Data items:
####################

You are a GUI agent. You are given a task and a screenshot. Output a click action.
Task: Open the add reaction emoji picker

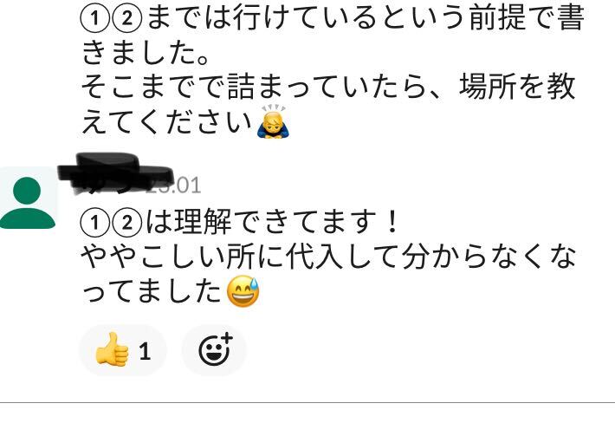click(214, 349)
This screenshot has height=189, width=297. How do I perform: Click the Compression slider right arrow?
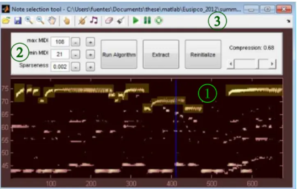(272, 64)
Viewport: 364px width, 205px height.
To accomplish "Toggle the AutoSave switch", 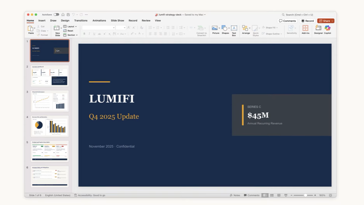I will tap(56, 15).
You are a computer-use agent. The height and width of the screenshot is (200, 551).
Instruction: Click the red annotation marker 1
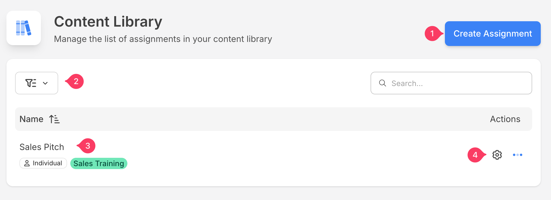click(x=433, y=34)

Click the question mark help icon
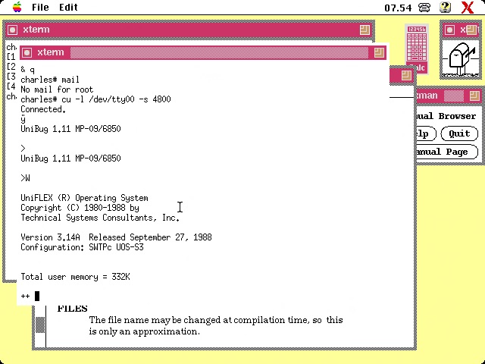click(x=446, y=8)
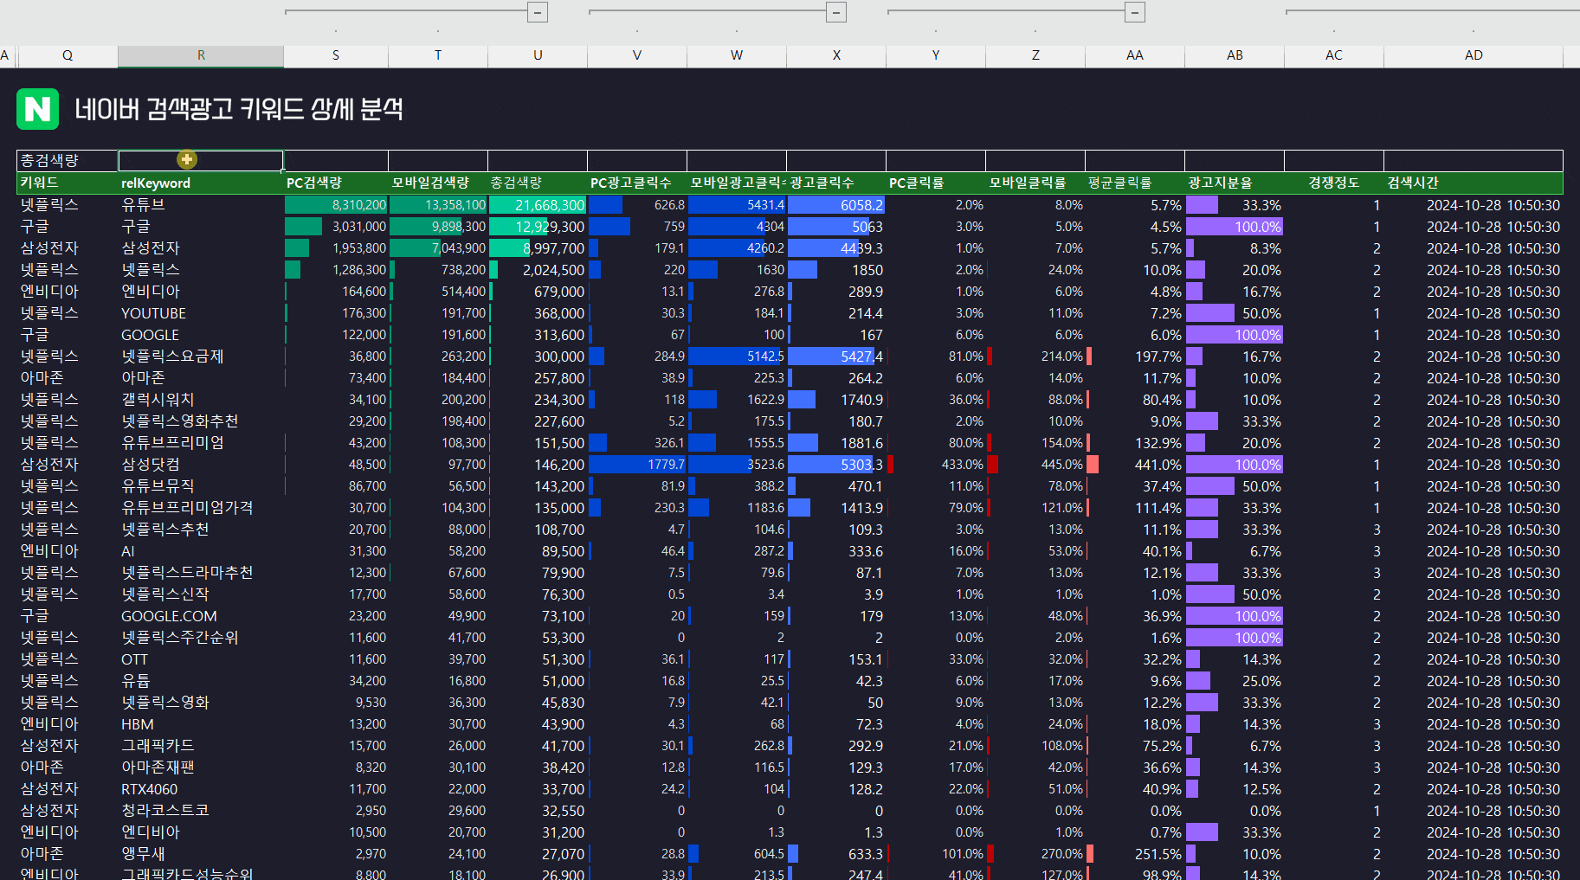
Task: Select column AD header
Action: tap(1474, 55)
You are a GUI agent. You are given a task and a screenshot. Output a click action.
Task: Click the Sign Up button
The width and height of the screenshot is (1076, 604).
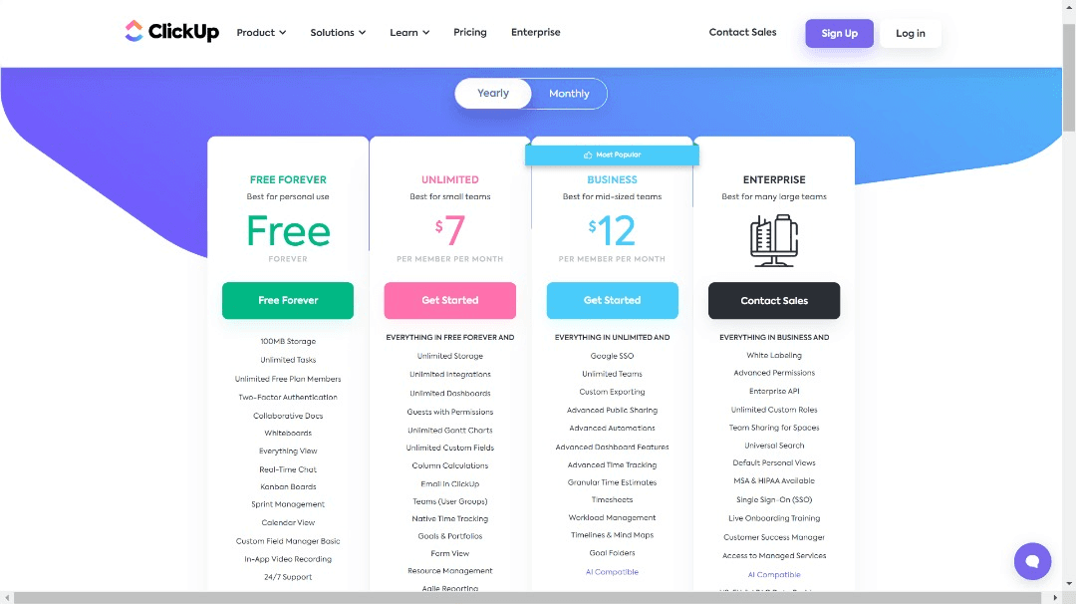(839, 33)
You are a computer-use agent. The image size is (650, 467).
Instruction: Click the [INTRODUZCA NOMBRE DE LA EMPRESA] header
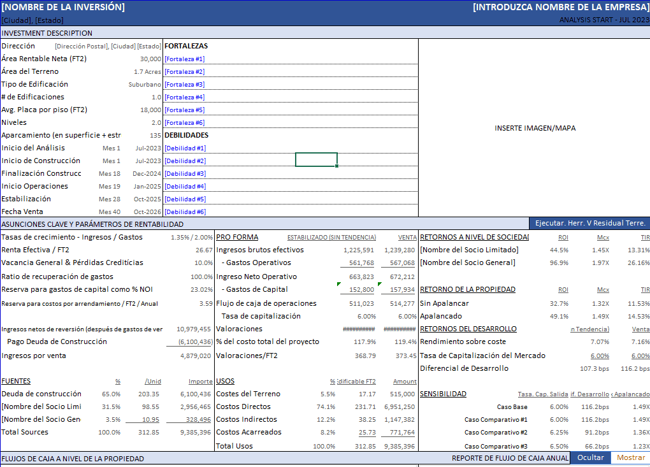pos(560,8)
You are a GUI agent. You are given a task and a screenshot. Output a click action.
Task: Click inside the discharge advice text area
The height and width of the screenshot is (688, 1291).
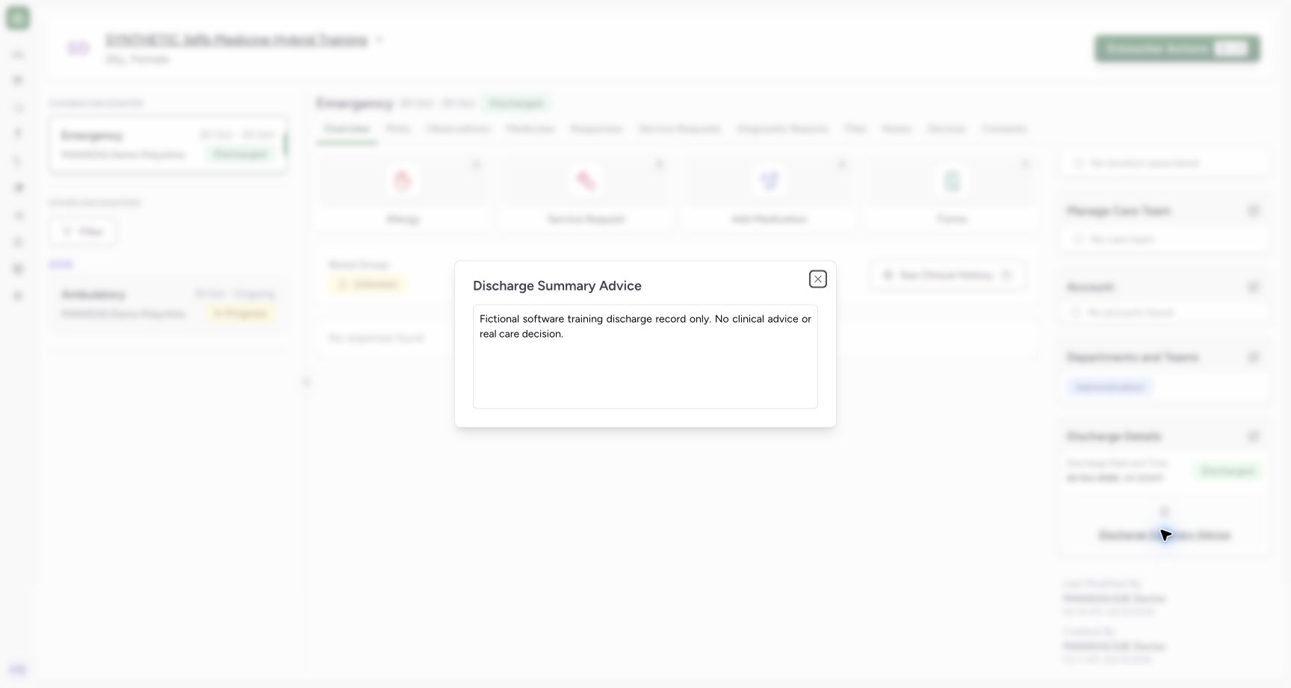(646, 356)
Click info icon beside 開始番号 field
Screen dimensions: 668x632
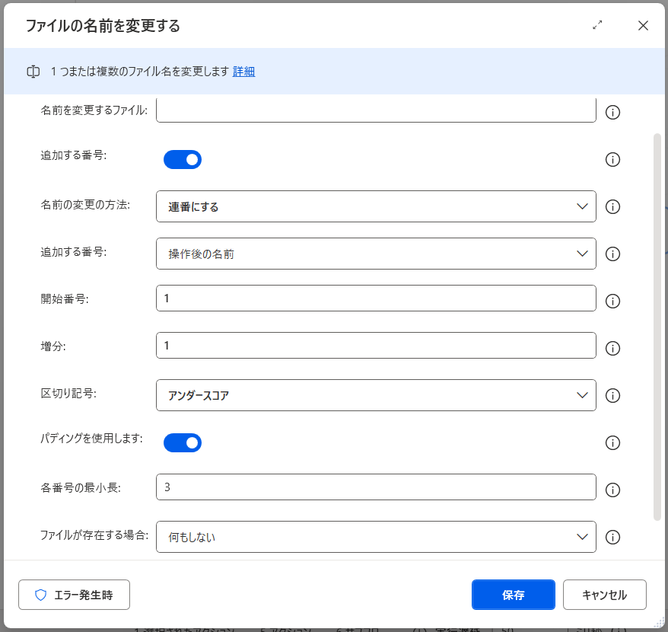click(612, 302)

####################

Exclude all pictures and return precisely the lines from the one containing "Click the question mark help icon" through the closing line of the data.

Completed exercise:
Click the question mark help icon
click(x=446, y=8)
Task: Select column AD header
Action: tap(1474, 55)
You are a GUI agent. You are given a task and a screenshot. Output a click action.
Task: Click the Sign Up button
The width and height of the screenshot is (1076, 604).
(839, 33)
You are a computer-use agent. The image size is (650, 467).
Instruction: Click the [INTRODUZCA NOMBRE DE LA EMPRESA] header
pos(560,8)
You are a GUI agent. You are given a task and a screenshot. Output a click action.
Task: Click inside the discharge advice text area
The height and width of the screenshot is (688, 1291).
(646, 356)
Click info icon beside 開始番号 field
Screen dimensions: 668x632
click(612, 302)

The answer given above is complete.